==== Provided text ====

One great tactic of leaders found in history is confuse the people.  Clearly that’s what May is banking on.    

The other great tactic is keep trotting out the same line of your story, even though it's porky pies, on the basis that if you say it often enough, people will begin to believe you.  George Orwell would be proud of Mrs May!    

Or as Bruce Newsome, Ph.D. is a lecturer in International Relations at the University of California Berkeley remarked earlier this week in relation to us leaving the EU, “Lies are easier to sell if you keep everything complicated. It’s the only thing she and the EU are expert at.”

Tuesday, November 20, 2018

The EU empire. It's coming, like it or not.

Every day a new announcement.  No, not from the UK government, but from governments within the EU we voted to leave.   

Today’s gem is, and this is a direct quote for the French Finance Minister, “….the only way forward is an agreement between France and Germany; everything else is illusions and projects which will be short-lived.  Only an agreement between France and Germany can allow us to build this European sovereignty, which is our challenge, the challenge of our generation, the challenge of the next 25 years.”  He goes on: “….I’ll go even further: I think Europe has to become an empire again.  …. This is my personal firm belief: Europe has got to assert itself as a peaceful empire in the next 25 years.”

====

Set of tasks:
(1) In the post about leaving the EU, where does Bruce Newsome lecture?
(2) Write out the post about leaving the EU word for word, from "One great tactic" to "of Mrs May!".

==== Given material ====

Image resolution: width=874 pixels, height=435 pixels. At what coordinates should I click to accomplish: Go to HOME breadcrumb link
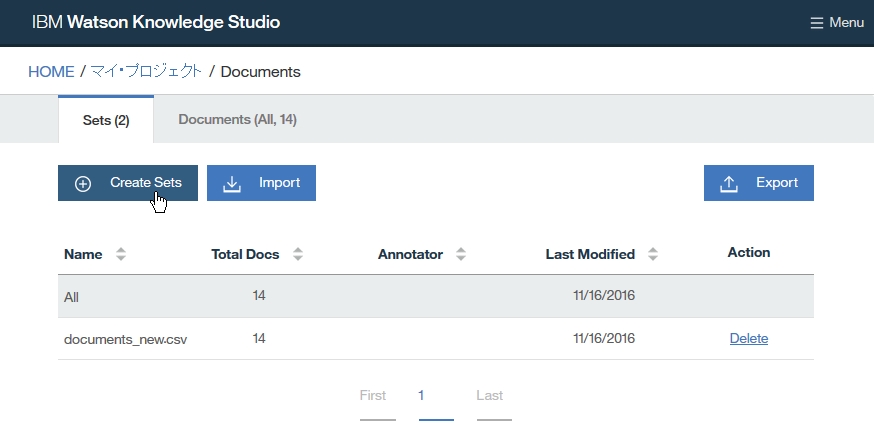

====

Solutions to the problems:
(1) At the University of California Berkeley, in International Relations.

(2)
One great tactic of leaders found in history is confuse the people.  Clearly that’s what May is banking on.    

The other great tactic is keep trotting out the same line of your story, even though it's porky pies, on the basis that if you say it often enough, people will begin to believe you.  George Orwell would be proud of Mrs May!